Construction of a database of hydroxyl radical DNA cleavage data to determine the sequence dependence of DNA structure

The sequence-dependence of DNA structure plays an important biological role in gene regulation and expression. Over the past 20 years this problem has attracted numerous studies involving many different techniques, however, none of these studies so far has been able to derive a general model to explain how the sequence of DNA governs its local structure. In this dissertation, I describe the use of the hydroxyl radical cleavage technique to address this problem. The hydroxyl radical cleavage pattern of a DNA molecule directly correlates with the local three-dimensional structure of the double helix.
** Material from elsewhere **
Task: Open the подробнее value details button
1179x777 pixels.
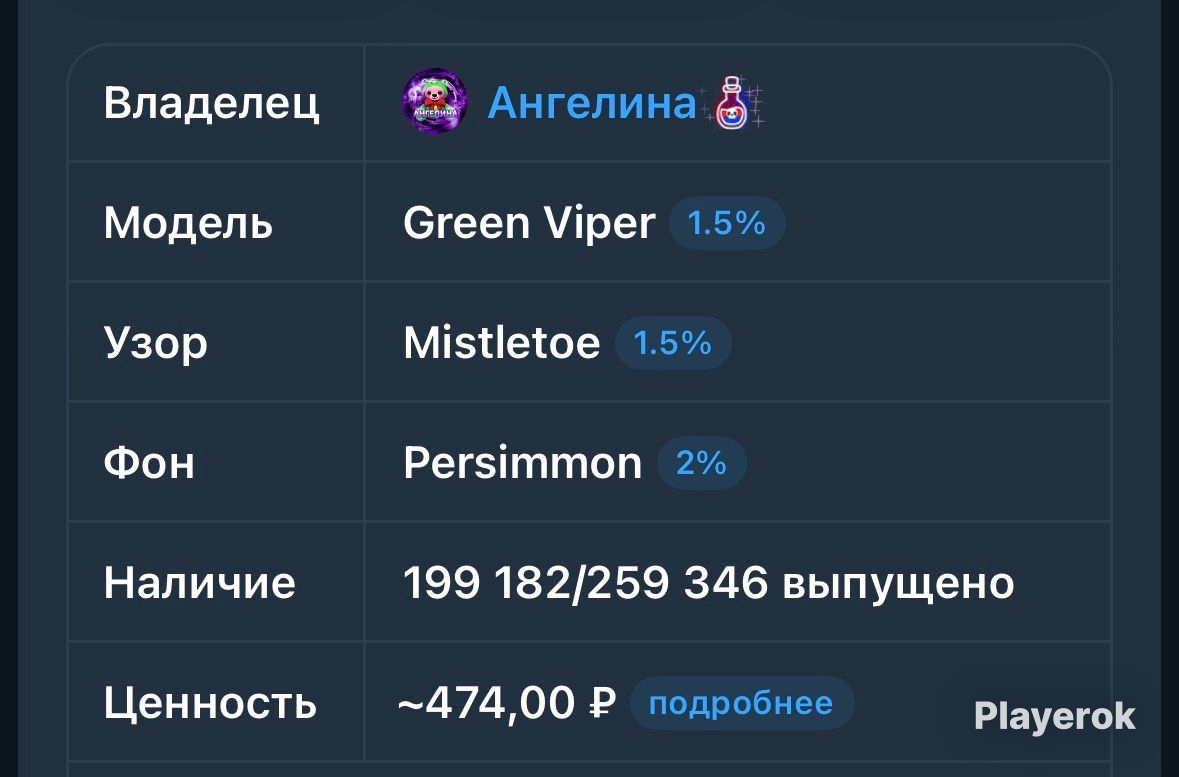Action: tap(741, 703)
By collecting hundreds of hydroxyl radical cleavage patterns from different DNA sequences, I have been able to construct a DNA sequence-dependent structural database.;The hydroxyl radical cleavage experiment was first performed using the conventional approach involving radiolabeled DNA. Although this method was shown to generate useful results, it was not suitable for the acquisition of an extensive dataset due to the tedious nature of the experimental procedure. After solving many technical problems, I developed a new, high-throughput, automated fluorescence-based protocol for the hydroxyl radical cleavage experiment. After careful calibration, the new system provided a remarkable improvement in efficiency: complete data acquisition times were reduced from 150 hr to 15 hr. Results derived from this system demonstrated excellent accuracy and consistency.;Hydroxyl radical cleavage reactions on more than 80 different DNA sequences provided a large number of cleavage patterns which have been assembled into a relational database. Using this database, we have formulated a trinucleotide sequence-dependent structural model for DNA, which allows us to predict the hydroxyl radical cleavage pattern of any DNA sequence. This model has been used to search for transcription factor binding sites in genomic DNA. The extensive collection of DNA structural data that can now be obtained from the hydroxyl radical cleavage experiments using my protocol will enable researchers to make a detailed structural map of genomic DNA, and to develop higher-level models of DNA structure, with more powerful capabilities for structure prediction.